STUDY MATERIAL.
----

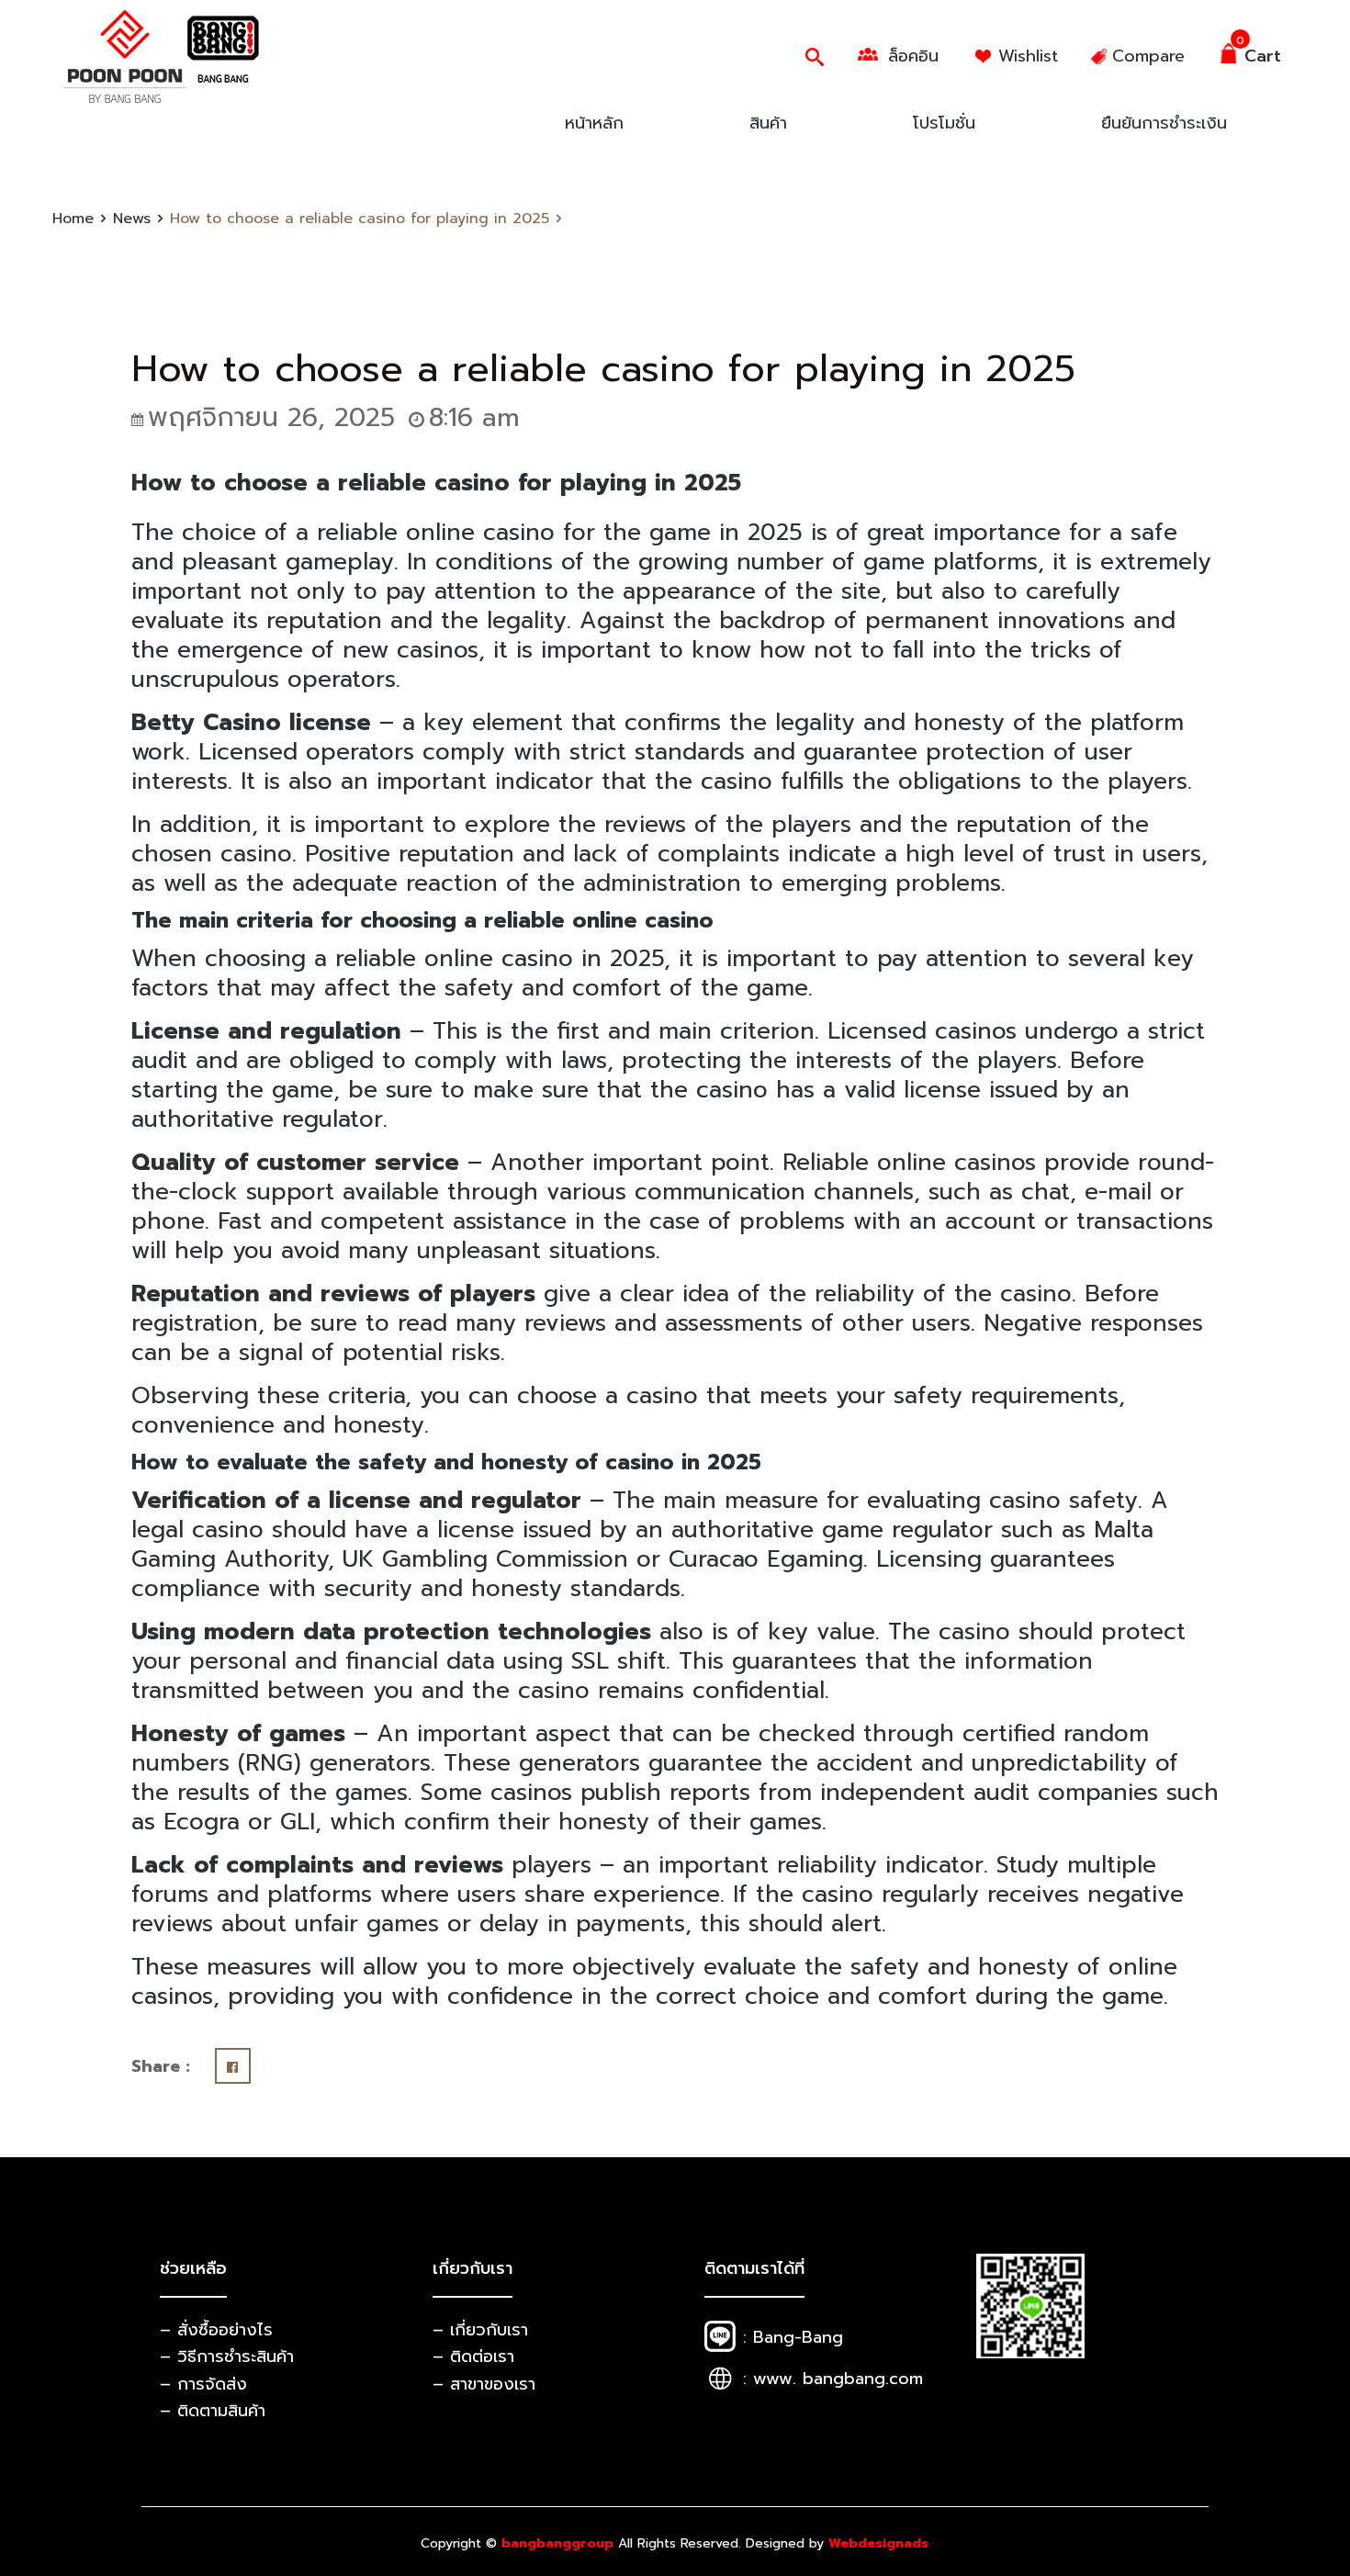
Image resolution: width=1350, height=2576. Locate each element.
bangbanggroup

----

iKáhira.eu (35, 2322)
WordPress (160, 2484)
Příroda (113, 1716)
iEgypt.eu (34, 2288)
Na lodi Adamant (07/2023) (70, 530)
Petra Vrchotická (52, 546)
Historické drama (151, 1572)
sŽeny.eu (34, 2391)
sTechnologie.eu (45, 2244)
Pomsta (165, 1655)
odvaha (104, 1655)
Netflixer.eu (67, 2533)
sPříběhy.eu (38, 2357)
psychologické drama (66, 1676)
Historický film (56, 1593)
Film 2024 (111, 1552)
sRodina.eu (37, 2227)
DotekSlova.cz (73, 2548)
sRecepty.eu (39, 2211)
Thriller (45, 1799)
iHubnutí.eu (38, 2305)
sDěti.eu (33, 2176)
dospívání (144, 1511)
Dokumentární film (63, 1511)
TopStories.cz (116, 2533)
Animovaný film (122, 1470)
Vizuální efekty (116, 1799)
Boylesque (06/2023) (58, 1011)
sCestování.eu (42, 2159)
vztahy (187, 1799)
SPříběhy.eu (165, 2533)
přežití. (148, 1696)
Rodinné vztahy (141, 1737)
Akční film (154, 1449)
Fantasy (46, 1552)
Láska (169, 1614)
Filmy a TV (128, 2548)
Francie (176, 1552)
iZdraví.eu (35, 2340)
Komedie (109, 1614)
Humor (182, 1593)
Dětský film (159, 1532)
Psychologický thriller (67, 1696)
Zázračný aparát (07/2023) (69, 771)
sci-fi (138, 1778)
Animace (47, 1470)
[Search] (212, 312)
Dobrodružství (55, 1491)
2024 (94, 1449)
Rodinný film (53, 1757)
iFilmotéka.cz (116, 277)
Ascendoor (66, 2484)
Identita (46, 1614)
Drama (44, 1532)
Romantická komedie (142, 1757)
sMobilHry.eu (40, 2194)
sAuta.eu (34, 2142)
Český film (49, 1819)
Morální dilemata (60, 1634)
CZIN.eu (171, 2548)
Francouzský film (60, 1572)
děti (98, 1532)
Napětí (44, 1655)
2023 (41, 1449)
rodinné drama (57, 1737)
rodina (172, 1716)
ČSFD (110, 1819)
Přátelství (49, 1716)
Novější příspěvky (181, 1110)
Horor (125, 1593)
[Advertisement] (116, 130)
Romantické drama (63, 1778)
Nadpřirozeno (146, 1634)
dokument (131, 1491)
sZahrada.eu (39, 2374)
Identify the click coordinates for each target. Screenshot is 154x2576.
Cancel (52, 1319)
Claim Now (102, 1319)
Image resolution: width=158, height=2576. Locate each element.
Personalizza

----

ABOUT THIS EXERCISE.
Starting with the line above that holds "Morální dilemata (60, 1634)" and stopping with the line that holds "Romantické drama (63, 1778)", reproduce each line exactly, omitting all other lines.

ANSWER BOX.
Morální dilemata (60, 1634)
CZIN.eu (171, 2548)
Francouzský film (60, 1572)
děti (98, 1532)
Napětí (44, 1655)
2023 (41, 1449)
rodinné drama (57, 1737)
rodina (172, 1716)
ČSFD (110, 1819)
Přátelství (49, 1716)
Novější příspěvky (181, 1110)
Horor (125, 1593)
[Advertisement] (116, 130)
Romantické drama (63, 1778)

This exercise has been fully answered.